Pasca UU Pendidikan dan Layanan Psikologi: Kurikulum Profesi Psikolog
Pasca terbitnya UU PLP (Pendidikan dan Layanan Psikologi) Nomor 23 Tahun 2022, terdapat sejumlah aspek kurikulum yang menurut Juneman Abraham – yang juga Pengurus Pusat Himpunan Psikologi Indoensia (HIMPSI) Kompartemen B – Pengembangan Pendidikan dan Standar Kompetensi Psikologi – perlu diperhatikan:
1) Peterson et al. (1992) dalam tulisan awalnya menggunakan istilah 6 ranah kurikulum inti dan 4 nilai kurikuler.
Model Peterson et al. dapat dilihat sebagai sebuah matriks 6 x 4, dimana Mata Kuliah/Kegiatan Program Profesi dapat terpetakan dalam matriks tsb.
Keterangan: K-S-A = Knowledge-Skill-Attitude (Pengetahuan-Keterampilan-Sikap)
2) Untuk Program Pendidikan Spesialis apakah akan distandarkan opsi/pilihannya oleh AP2TPI (Asosiasi Pendidikan Tinggi Psikologi Indonesia), sedangkan Program SubSpesialis dibebaskan sesuai kekuatan Perguruan Tinggi masing-masing?
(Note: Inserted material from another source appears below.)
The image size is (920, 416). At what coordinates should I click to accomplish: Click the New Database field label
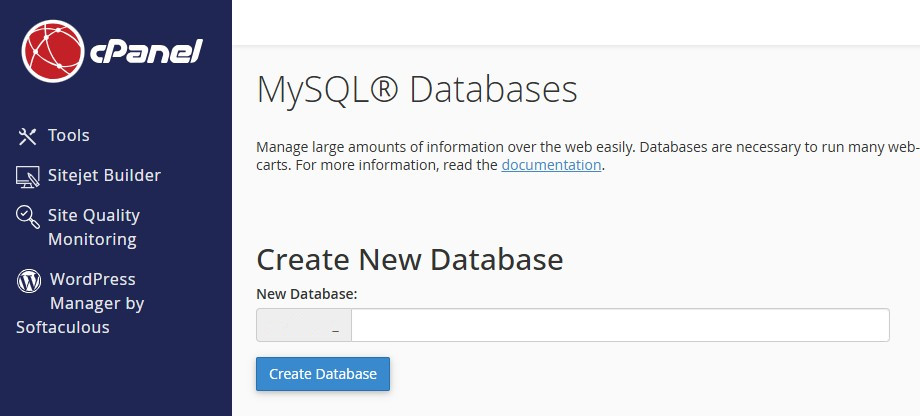tap(307, 294)
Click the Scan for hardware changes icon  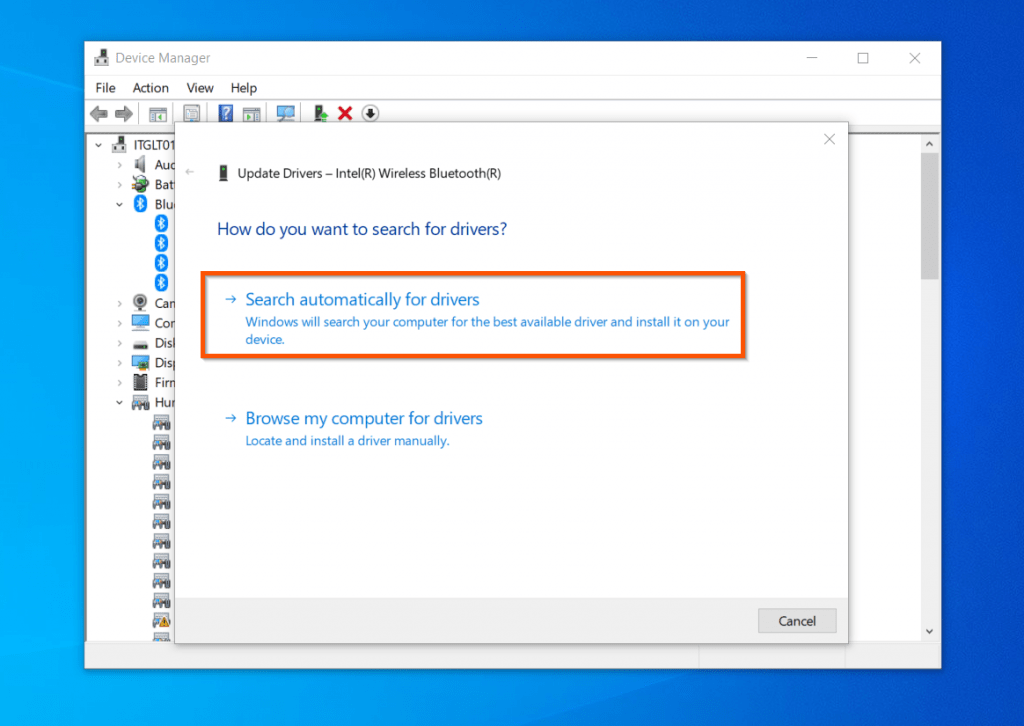[x=285, y=113]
Misalnya kondisi saat ini, Atma Jaya untuk bidang Sosial (walau Sains, bukan Profesi, tetapi analogi saja) mengembangkan “SubSpesialisasi” 1) Sosial Kesehatan, dan 2) Sosial Temu Budaya.
3) Konsepsi SubSpesialis perlu ditegaskan.
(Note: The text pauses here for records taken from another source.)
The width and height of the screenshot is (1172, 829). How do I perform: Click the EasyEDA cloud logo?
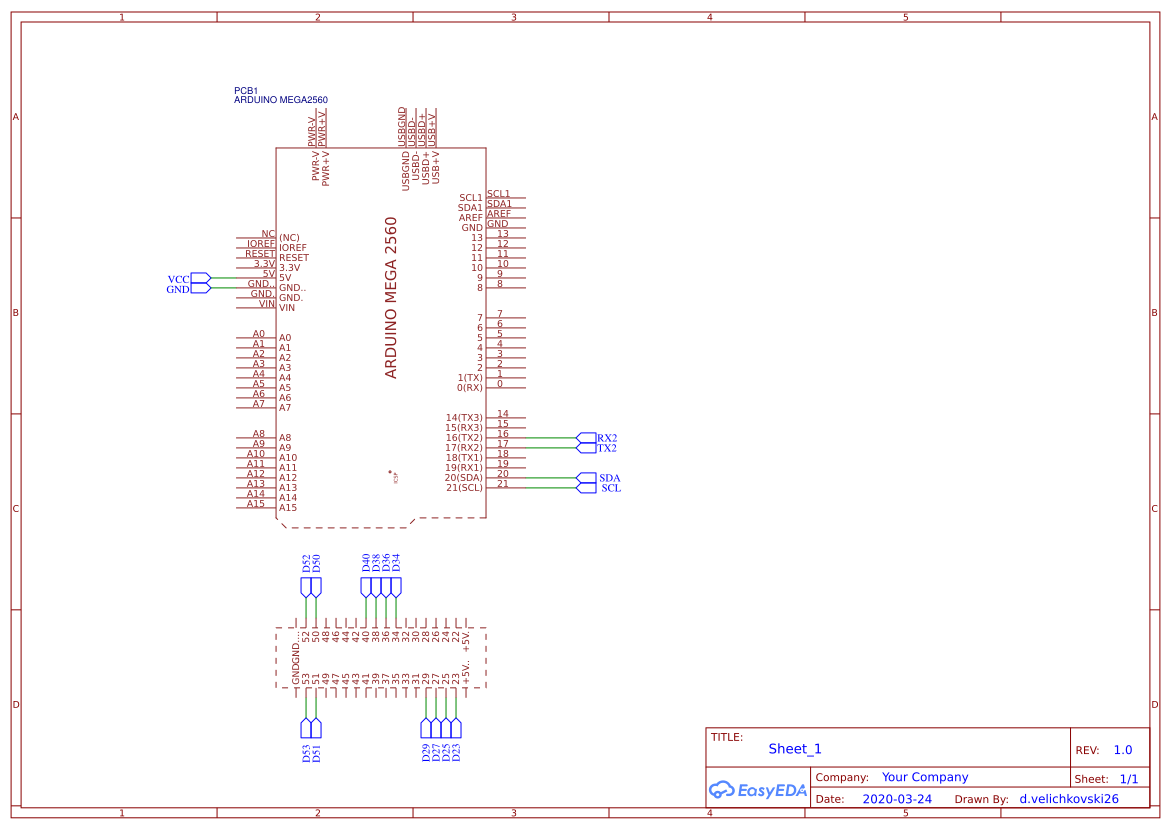(x=722, y=790)
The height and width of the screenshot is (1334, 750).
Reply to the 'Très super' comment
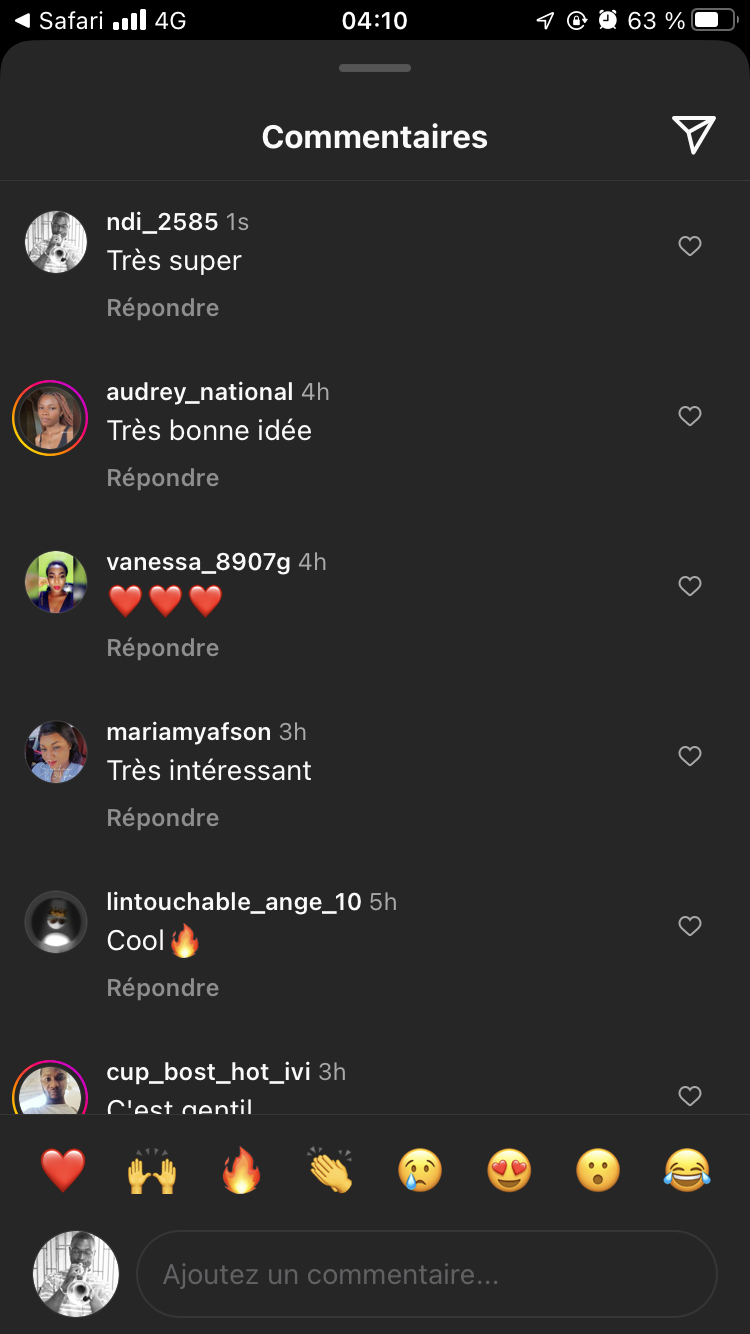point(163,308)
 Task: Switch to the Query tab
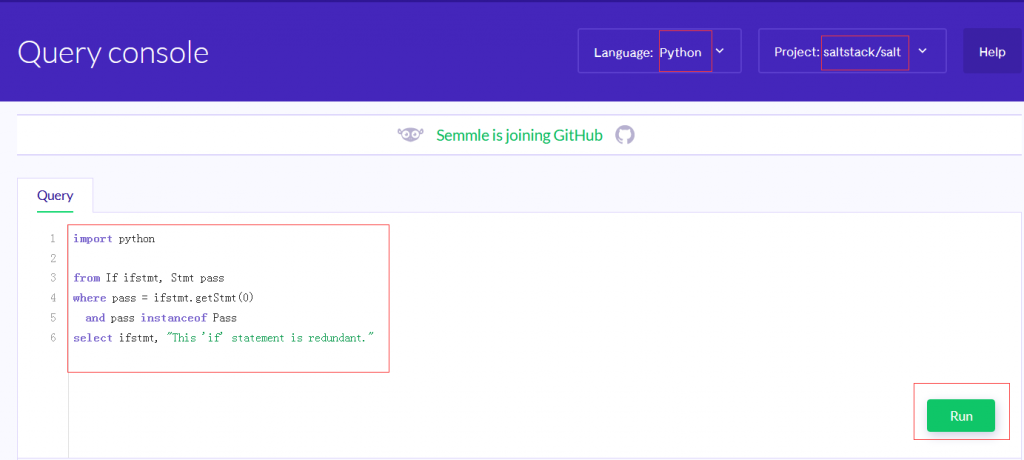click(x=55, y=195)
Saat ini, Kompartemen B menyepakati, sebagai berikut:
“Program spesialis dan subspesialis disusun berdasarkan sifat layanan promotif, preventif, kuratif, rehabilitatif, dan/atau paliatif dengan keahlian khusus dalam cakupan populasi, jenis layanan praktik psikologi (konsultasi psikologi, konseling psikologi, psikoterapi, psikoedukasi untuk kuratif, rehabilitatif, dan/atau paliatif, dan pelatihan psikologi), dan/atau menggunakan pendekatan khusus.”
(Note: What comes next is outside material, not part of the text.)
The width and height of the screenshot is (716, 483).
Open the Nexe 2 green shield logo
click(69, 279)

Sebagai acuan banding, dalam bidang Kedokteran,
“Program pendidikan ini akan menghasilkan dokter Spesialis Konsultan (K) yang mempunyai kompetensi klinis kekhususan dan kemampuan akademik lanjut serta berkualitas sebagai seorang konsultan yang profesional seperti yang ditetapkan dalam standar Nasional Kompetensi sebagai Konsulen.”
4) Diperlukan penjernihan antara SerKom (Sertifikat Kompetensi) dan SerProf (Sertifikat Profesi).
Dalam Permendikbudristek 6 Tahun 2022, Program Profesi akan menerbitkan SerProf. Adapun yang dikeluarkan oleh Lembaga Sertifikasi Profesi (LS) Psikologi Indonesia adalah SerKom. Beberapa nama Skema LSP Psi saat ini apakah akan dikoreksi/diubah agar “tidak menyamai” Profesi? Misalnya, saat ini di https://lsppsi.co.id/skema-sertifikasi/ ada Skema Psikolog Industri & Organisasi dan Psikolog Forensik; apakah akan di-adjust (ini yang dimaksud tidak boleh tumpang tindih) minimal namanya, tidak lagi Psikolog I/O dan Psikolog Forensik (karena menjadi ranah Pendidikan Profesi).
5) Pengalaman Fakultas Teknik UI, ternyata Program Profesi Jalur RPL (Rekognisi Pembelajaran Lampau) dilakukan oleh Perguruan Tinggi (apakah dengan Permendikbudristek 6/2022, baik penyelenggaraan maupun sertifikasinya juga harus bekerjasama dengan Organisasi Profesi, seperti HIMPSI?).
Program Profesi Jalur RPL ini, apabila dilihat sepintas, mirip dengan yang dilakukan LSP Psikologi Indonesia. “Pada PPI program reguler, calon mahasiswa adalah lulusan program sarjana teknik dengan pengalaman minimal dua tahun. Namun, calon mahasiswa PPI program RPL harus memiliki pengalaman minimal lima tahun kerja, minimal telah terlibat dalam empat proyek, memiliki pengalaman mengikuti seminar, dan menjadi anggota organisasi profesi nasional ataupun internasional” (Bandingkan, misalnya, dengan Persyaratan Pemohon Sertifikasi LSP. Bedanya “mahasiswa jalur RPL hanya mengikuti kegiatan akademik selama satu semester saja yang memperhatikan penyetaraan pengalamannya dengan bobot 24 sks,”.
Sekali lagi, relasi antara Sertifikasi Kompetensi LSP dan Sertifikasi Profesi Psikologi perlu diperjelas.